Yönetmen Burak Çevik ise filmin 14 yıl saklı kalmasının hikayesini şöyle aktarıyor:
“İstanbul Modern'in inşaatını ayağımda inşaat çizmesi, başımda baret gezerken, uzun zamandır üzerinde çalıştığım Unutma Biçimleri'nin gösterilmesi ve saklı kalması için en uygun yer olduğunu hissettim. Aklımda Renzo Piano'nun denizi her yerden görmeni sağlayan saydam binasının içinde bir kara kutuyu çağrıştıran hard diskte 14 yıl saklı kalması fikri belirdi.
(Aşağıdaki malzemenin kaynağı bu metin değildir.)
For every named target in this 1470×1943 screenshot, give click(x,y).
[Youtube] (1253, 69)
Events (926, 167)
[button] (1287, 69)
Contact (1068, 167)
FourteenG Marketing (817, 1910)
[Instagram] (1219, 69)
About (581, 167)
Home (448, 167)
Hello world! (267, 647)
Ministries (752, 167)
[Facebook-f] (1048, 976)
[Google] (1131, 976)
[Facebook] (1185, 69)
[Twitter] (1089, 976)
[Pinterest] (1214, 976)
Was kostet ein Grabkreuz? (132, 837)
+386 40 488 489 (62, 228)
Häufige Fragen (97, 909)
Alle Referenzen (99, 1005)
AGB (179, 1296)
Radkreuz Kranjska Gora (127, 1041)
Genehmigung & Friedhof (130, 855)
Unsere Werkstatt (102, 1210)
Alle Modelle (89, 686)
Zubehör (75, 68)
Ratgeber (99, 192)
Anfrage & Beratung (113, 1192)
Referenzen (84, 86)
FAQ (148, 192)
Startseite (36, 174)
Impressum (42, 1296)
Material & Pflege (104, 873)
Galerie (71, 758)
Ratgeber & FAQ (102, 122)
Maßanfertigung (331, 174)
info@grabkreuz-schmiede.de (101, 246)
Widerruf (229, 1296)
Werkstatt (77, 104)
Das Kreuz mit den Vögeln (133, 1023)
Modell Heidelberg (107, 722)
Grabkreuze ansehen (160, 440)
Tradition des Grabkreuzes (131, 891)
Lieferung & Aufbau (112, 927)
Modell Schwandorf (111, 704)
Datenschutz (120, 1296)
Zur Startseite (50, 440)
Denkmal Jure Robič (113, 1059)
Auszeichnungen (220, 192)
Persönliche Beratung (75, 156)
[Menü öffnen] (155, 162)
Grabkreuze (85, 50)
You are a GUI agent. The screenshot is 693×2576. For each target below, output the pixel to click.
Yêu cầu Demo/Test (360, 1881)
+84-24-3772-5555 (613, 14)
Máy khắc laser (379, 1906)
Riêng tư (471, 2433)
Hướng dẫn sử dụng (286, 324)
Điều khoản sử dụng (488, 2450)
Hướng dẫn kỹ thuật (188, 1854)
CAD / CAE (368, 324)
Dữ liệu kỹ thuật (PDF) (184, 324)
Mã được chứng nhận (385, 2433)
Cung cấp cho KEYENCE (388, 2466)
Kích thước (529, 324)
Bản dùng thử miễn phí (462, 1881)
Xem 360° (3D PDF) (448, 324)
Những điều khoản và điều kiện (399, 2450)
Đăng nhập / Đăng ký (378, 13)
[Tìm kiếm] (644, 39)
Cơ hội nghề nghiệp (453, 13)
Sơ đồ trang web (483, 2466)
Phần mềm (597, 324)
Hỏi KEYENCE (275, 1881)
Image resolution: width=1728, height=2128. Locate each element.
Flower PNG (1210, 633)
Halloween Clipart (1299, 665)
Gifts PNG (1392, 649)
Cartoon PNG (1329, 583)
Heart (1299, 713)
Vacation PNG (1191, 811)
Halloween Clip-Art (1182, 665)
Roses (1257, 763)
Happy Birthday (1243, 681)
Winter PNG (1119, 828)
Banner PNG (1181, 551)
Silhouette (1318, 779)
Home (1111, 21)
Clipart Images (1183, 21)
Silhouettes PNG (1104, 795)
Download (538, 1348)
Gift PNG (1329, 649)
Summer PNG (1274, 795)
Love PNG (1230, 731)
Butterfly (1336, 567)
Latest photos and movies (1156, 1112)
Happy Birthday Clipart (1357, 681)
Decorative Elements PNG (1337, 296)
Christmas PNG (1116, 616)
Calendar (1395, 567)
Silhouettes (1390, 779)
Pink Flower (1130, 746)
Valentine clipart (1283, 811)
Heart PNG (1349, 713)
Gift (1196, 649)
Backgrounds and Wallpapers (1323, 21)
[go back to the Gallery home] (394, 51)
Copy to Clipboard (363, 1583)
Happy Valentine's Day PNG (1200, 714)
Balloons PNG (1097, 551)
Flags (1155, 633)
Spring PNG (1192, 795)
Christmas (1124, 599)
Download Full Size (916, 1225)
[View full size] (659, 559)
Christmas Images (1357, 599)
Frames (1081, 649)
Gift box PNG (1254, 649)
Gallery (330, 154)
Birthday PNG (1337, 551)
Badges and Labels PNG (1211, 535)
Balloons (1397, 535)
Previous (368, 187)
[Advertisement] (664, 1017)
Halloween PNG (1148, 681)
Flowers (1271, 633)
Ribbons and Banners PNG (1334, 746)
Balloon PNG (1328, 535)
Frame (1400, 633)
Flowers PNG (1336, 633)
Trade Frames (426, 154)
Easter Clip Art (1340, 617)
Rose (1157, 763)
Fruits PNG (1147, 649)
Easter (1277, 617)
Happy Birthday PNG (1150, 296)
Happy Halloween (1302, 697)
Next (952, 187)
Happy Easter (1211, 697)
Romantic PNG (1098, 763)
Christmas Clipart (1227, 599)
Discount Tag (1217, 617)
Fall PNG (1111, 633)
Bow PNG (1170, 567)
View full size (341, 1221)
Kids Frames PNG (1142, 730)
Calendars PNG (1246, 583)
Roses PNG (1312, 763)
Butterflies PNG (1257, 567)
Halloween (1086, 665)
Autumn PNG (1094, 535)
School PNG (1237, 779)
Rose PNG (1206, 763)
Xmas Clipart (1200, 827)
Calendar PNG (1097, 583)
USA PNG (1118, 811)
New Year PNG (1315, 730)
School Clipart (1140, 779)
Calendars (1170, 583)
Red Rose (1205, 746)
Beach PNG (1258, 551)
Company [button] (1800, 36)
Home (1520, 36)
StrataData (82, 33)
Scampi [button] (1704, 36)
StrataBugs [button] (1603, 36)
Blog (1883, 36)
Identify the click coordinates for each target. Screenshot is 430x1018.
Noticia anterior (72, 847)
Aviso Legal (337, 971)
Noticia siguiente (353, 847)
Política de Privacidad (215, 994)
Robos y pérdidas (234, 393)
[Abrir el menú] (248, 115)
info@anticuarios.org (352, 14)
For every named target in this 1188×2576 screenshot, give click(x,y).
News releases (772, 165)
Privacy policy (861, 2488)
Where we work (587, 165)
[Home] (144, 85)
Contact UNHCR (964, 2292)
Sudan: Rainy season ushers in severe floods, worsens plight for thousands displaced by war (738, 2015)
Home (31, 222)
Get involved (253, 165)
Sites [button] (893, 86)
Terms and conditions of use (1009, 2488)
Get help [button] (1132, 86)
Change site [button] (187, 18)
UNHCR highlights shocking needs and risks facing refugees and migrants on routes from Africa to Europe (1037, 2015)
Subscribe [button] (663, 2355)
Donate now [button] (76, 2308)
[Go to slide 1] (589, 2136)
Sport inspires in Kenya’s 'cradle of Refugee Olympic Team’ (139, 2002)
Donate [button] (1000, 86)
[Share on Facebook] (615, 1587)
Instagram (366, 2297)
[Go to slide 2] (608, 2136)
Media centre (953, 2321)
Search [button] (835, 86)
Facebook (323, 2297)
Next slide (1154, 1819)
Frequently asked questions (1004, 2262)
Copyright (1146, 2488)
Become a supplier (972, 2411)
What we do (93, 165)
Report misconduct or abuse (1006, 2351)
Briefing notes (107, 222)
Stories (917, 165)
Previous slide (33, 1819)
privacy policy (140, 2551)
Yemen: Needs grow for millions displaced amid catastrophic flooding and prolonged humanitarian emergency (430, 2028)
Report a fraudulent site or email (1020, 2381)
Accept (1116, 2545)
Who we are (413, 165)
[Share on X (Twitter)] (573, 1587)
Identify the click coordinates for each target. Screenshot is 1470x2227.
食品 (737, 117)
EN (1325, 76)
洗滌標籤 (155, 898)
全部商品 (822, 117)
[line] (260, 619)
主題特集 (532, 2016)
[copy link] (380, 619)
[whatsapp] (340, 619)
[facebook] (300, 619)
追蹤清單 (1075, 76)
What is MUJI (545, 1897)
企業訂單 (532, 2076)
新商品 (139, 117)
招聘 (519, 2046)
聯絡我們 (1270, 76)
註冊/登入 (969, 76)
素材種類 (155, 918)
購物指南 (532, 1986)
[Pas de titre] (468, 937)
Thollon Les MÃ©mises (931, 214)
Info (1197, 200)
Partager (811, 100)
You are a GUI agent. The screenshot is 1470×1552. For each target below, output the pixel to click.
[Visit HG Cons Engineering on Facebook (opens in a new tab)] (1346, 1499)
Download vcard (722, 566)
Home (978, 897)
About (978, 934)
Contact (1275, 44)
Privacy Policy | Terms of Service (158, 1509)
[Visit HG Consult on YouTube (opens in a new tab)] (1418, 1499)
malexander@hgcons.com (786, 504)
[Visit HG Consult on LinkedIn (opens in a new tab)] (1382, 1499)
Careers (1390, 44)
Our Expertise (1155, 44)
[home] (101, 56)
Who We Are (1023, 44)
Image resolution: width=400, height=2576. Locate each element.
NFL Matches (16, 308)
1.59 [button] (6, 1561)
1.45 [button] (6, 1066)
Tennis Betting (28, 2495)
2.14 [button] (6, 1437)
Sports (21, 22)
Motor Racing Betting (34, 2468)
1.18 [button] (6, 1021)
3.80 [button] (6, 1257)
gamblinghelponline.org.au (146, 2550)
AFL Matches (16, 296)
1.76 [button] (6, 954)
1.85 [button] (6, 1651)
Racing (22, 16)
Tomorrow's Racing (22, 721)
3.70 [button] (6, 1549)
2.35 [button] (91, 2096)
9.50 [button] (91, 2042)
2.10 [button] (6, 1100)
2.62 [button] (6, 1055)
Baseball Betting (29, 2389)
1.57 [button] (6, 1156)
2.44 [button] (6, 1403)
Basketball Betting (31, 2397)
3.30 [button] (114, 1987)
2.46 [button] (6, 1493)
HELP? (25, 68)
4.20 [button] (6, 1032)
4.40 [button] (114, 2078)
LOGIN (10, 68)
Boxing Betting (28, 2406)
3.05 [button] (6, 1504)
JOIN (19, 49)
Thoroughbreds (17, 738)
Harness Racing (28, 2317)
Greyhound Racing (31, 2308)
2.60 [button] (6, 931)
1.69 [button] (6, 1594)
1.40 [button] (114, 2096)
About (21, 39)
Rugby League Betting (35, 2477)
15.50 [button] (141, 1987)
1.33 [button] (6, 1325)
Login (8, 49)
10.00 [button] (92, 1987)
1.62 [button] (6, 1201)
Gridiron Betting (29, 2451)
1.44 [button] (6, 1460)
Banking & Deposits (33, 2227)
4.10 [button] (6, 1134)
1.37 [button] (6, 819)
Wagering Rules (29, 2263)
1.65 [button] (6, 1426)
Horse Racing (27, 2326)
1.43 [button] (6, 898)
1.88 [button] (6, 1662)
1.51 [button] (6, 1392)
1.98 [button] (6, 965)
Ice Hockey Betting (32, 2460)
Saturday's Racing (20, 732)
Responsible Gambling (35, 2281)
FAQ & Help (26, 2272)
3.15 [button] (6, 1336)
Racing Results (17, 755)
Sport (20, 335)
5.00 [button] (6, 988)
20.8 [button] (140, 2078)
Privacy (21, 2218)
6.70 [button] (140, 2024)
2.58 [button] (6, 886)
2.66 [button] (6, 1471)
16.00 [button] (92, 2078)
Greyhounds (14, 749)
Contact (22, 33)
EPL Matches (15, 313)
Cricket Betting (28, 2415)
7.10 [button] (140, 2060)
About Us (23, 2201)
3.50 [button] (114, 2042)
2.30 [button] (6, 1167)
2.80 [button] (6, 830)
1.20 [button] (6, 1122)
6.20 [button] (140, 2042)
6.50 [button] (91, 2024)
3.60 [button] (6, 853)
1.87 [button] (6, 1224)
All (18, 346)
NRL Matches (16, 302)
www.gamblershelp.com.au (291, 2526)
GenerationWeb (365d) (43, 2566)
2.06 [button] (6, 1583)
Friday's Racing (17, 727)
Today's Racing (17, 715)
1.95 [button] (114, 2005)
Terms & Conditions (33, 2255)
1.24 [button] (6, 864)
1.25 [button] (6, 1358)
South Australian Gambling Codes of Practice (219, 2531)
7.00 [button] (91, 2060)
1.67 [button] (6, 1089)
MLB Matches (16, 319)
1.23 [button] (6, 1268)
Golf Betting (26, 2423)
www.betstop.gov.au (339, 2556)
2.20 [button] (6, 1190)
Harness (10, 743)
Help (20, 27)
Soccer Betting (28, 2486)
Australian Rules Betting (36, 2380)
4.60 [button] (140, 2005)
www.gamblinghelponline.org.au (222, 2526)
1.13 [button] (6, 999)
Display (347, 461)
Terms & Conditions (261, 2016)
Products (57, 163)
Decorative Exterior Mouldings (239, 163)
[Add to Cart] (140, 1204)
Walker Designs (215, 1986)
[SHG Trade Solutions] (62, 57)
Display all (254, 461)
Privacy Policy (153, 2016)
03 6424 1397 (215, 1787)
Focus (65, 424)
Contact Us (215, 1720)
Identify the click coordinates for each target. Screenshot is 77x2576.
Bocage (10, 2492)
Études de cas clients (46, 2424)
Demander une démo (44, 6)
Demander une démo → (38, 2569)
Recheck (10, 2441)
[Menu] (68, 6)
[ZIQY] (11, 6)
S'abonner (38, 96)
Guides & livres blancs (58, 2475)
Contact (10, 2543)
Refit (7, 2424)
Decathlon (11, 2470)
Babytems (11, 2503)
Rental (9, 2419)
Filmin hafızayla olan ilişkisini ve sorguladığı şeyleri gösterim pratiği aracılığıyla da seyirciye deneyimletebilir miyiz? Esas soru buydu.”
17 Haziran Cumartesi günü saat 17.00’da gösterilecek filmin konusu ise şöyle:
"Erdem (Şenocak) ve Nesrin (Uçarlar) çifti, ayrılıklarından 14 yıl sonra bir araya gelip ilişkilerini ve onu neden bitirdiklerini hatırlamaya çalışıyorlar. Film boyunca onların bugün hatırladıklarıyla geçmişte söyledikleri ve hatta gördükleri rüyalar birbirinin içine geçiyor. Yönetmen de bu sırada kendi haznesindeki imgelerle, kaydettiği mekanların hafızası üzerinden başka bir şeyi hatırlamaya çalışıyor. Terk edilmiş bir binanın arta kalan enkazına bakarak ya da donmuş bir gölün ortasına açılmış bir delikten, belki hatta karanlık bir odayı fenerle tarayarak filmde kaybettiği bir şeyi bulmak istiyor."